Early software development embraced the “get it right the first time” approach, following general engineering practices, but for many reasons, this approach did not always proven to be effective. There are obvious benefits to building a road right the first time, and extensive preparation is rewarded. The software development landscape is neither so well-defined nor as stable as the physical landscape upon which highways are built. Also, the cost of revising a road after it is built is likely higher than for rewriting code.
Nevertheless, it remains an intuitively attractive approach to attempt to get a job right the first time. “Measure twice, cut once” remains a popular expression. It requires a mind shift to feel comfortable embarking on a project knowing it will need to be revised, especially when there are pressing budget and timeline issues.
It helps to consider contexts in which an exploratory, iterative approach is favoured. Agile software development has something in common with the other side of the stage: appreciating the performing arts. When presented with a new play or piece of music, it is a vast unknown to the audience, just as the business problem is an unknown to the software development team. Of course, in both cases, the audience and development team will be drawing on whatever knowledge they have of the work in front of them, whether previous works by the same author, or what is known of the business or similar businesses.
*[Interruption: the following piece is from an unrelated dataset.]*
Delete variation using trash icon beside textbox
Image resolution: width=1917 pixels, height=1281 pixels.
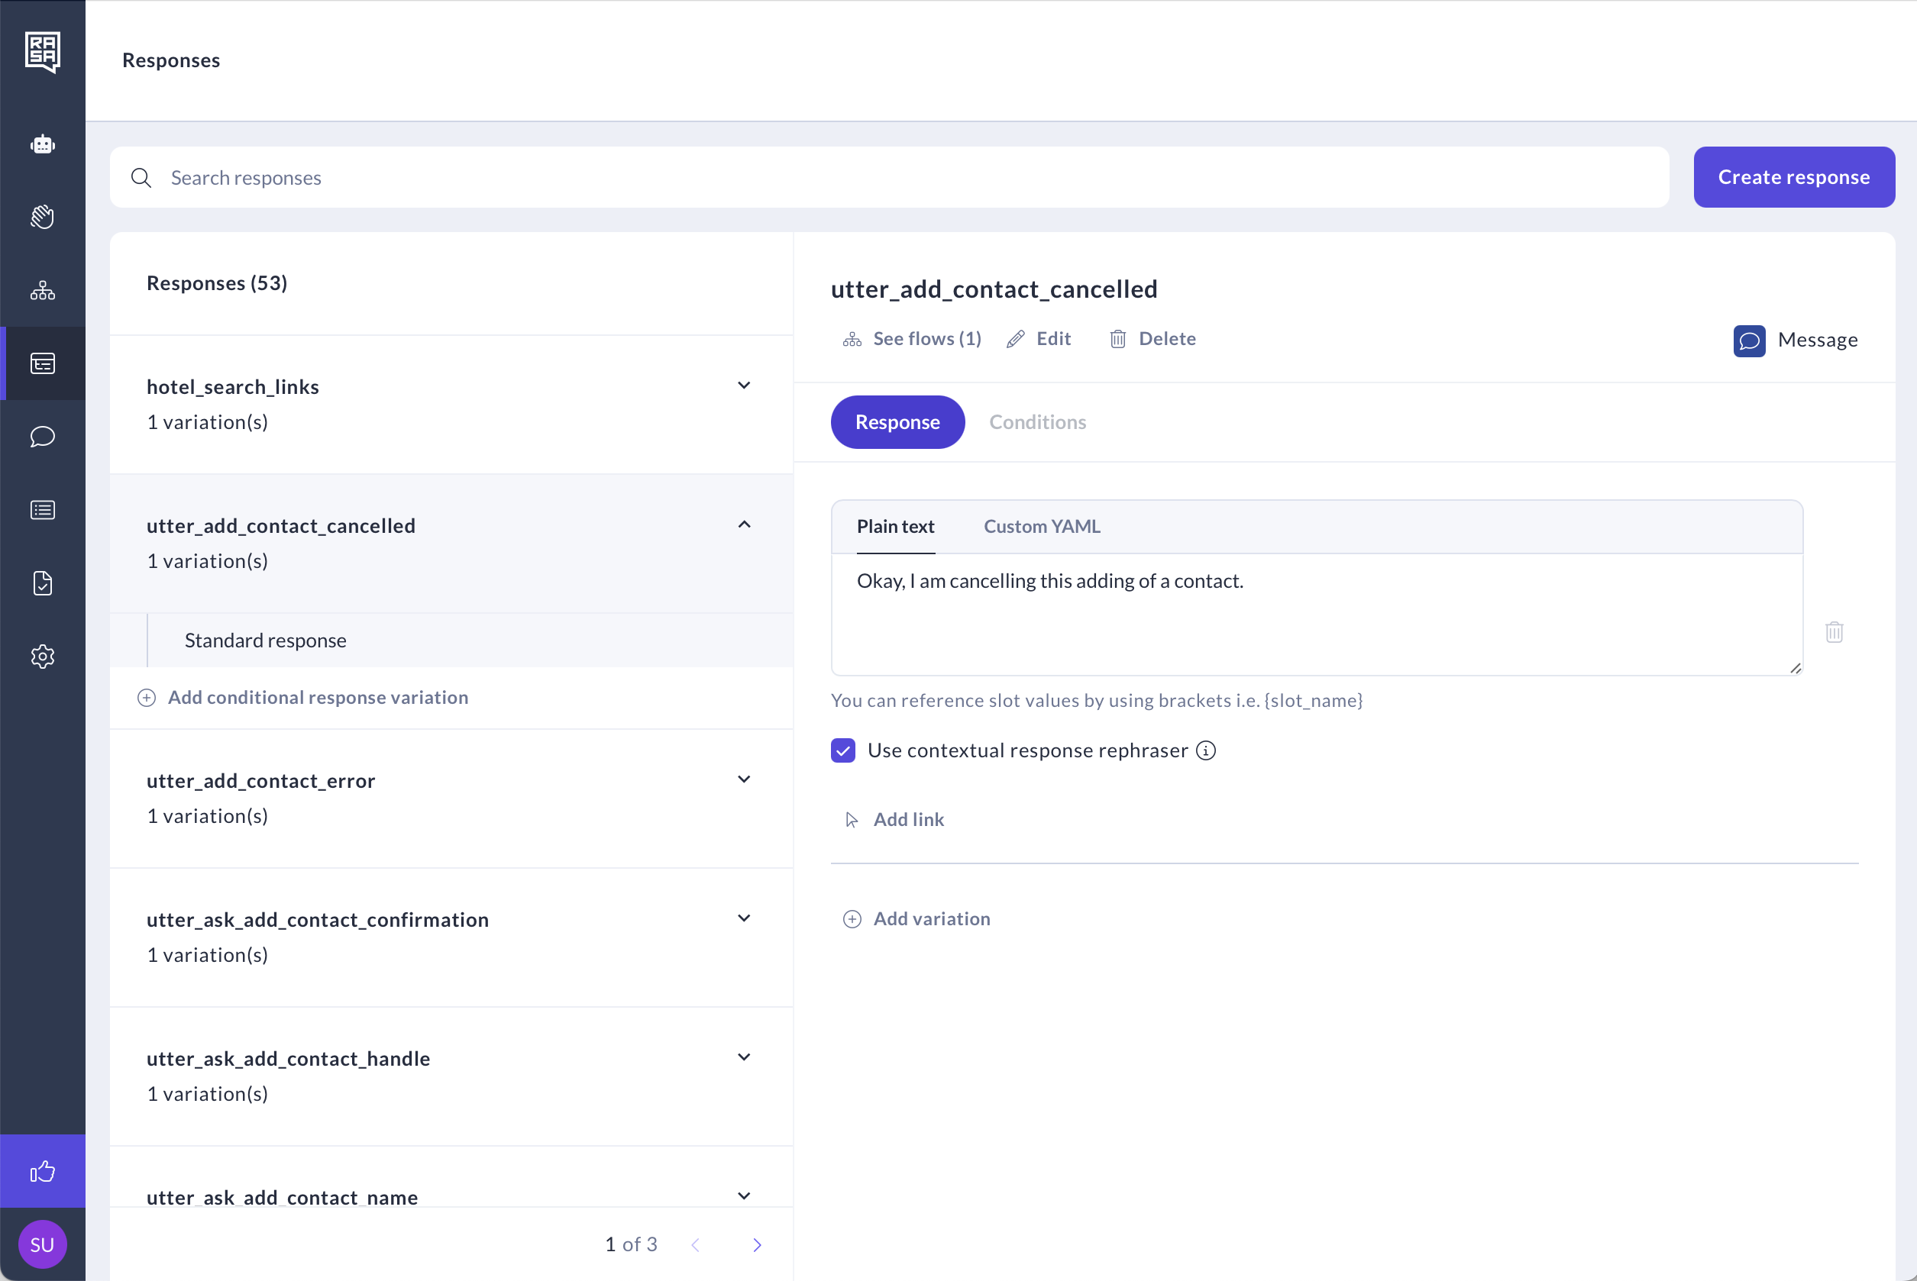[1834, 632]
On first listening, the audience can only follow the plot — every new development is seen as arising from what precedes it. The audience should not try to comprehend it all. The first time, the audience should just go along for the ride, with the goal of getting a general idea of the work. On the next experience, the audience will know the outline of the story, and can begin to appreciate some of the nuances: how are they being manipulated to expect one thing, when another thing is really happening? how are themes and resonances being developed below the surface? Shakespeare and Beethoven are not fully comprehended after many, many listens, and as author Jorge Luis Borges said, “Only rereading counts”.
With software development, we acknowledge that the business problem is difficult to understand and constantly shifting, impossible to grasp on the first pass. By the time one spends enough preliminary effort to get it right, the business has changed and the solution is wrong after all. We have found that the most effective approach, in many cases, is to get a quick overview of the problem, then lay out a simplified solution. By going through this exercise, knowing it will not be completely right, both the company and the developers gain insight from the exercise, and are in an excellent position to build on their experience.
Having functional software to explore, the company will have much incisive feedback regarding how that software does not serve their needs, as well as how it does. Through subsequent iterations, client input from direct experience is quickly applied back to the software by 2Paths. The same issues will be revisited, and based on the evolving software, the solutions gain depth and sureness. We efficiently build up a store of experience from not getting it right, in order to confidently converge on an effective solution for the business when the curtain finally does go up.